日蓮大聖人御書拝読と御法話

平成21年5月9・10日 御報恩御講拝読御書

日妙聖人御書

日妙聖人御書 (平成新編御書六〇六頁)
文永九年五月二五日  五一歳

日妙聖人御書 (御書六〇六頁)

然るに玄奘は西天に法を求めて十七年、十万里にいたれり。伝教御入唐但二年なり、波濤三千里をへだてたり。此等は男子なり、上古なり、賢人なり、聖人なり。いまだきかず女人の仏法をもとめて千里の路をわけし事を


 当抄は鎌倉に在住していた女性信徒が、幼い子供を背にして遙々と佐渡の大聖人様のもとを訪れたことを御嘉尚遊ばされた御文です。この御書が認められたのは文永九年(一二七二年)五月二十五日で、このとき日蓮大聖人様は佐渡の一谷(いちのさわ)にお住まいでした。現在御真蹟は五ケ所に分散して伝えられております。

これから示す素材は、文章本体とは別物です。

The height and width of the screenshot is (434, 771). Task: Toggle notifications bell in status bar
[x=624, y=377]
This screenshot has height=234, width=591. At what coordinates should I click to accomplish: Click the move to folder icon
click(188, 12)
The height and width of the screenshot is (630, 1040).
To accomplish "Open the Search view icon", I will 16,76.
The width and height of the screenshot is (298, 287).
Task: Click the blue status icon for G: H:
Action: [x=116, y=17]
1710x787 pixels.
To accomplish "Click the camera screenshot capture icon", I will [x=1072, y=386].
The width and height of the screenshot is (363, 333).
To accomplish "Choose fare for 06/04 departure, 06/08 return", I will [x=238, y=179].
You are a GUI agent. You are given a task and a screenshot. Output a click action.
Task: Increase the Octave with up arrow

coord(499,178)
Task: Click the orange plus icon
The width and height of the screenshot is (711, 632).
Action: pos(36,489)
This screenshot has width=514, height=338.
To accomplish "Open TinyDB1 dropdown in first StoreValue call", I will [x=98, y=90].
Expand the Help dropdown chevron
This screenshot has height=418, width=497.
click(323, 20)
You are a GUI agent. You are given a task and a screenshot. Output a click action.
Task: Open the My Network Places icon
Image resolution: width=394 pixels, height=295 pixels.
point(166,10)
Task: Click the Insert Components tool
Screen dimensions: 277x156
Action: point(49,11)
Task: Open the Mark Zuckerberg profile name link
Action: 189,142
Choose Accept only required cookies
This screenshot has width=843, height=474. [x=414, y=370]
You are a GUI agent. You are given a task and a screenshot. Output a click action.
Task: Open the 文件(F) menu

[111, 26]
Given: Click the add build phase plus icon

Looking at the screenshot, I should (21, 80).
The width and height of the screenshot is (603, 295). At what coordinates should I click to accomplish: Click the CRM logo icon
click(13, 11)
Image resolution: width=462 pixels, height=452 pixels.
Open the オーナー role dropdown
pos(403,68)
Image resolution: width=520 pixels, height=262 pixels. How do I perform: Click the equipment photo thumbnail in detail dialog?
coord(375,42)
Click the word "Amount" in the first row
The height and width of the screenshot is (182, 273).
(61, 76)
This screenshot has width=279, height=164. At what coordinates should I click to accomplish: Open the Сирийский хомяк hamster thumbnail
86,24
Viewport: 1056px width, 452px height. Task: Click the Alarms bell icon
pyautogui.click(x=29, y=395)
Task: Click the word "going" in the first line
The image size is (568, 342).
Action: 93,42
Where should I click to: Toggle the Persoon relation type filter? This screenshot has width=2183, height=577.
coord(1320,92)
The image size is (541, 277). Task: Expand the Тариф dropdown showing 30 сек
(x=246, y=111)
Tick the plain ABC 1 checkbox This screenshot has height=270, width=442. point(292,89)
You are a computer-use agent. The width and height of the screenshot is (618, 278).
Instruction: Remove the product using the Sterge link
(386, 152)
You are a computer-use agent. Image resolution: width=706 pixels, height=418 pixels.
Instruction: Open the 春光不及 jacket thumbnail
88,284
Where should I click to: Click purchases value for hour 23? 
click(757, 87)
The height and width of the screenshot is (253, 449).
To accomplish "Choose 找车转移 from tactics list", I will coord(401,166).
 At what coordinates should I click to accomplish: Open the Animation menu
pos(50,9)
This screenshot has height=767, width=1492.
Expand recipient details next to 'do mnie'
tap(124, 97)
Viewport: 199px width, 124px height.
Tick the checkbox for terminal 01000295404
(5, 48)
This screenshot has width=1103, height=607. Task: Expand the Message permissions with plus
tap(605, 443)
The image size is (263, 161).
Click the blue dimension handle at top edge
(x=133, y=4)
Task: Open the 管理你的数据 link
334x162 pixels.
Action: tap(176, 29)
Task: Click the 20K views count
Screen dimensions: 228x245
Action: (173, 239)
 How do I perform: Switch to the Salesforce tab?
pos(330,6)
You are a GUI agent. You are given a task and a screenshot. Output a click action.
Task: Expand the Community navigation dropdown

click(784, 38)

 御書を頂いた日妙聖人には、乙(おと)御前(ごぜん)という子供がおりました。また夫とは離別していたことが御書から明らかです。このような境界の中で日蓮大聖人様の信仰を純粋に貫いておりました。

 当時の門下は、大聖人様が佐渡に御流罪になったことで退転するものが少なくありませんでした。しかし、日妙尼は違いました。反対に信心を強くして、幼い乙御前を背に、山を越え海を渡り、遙々と佐渡の大聖人様のもとに足を運びました。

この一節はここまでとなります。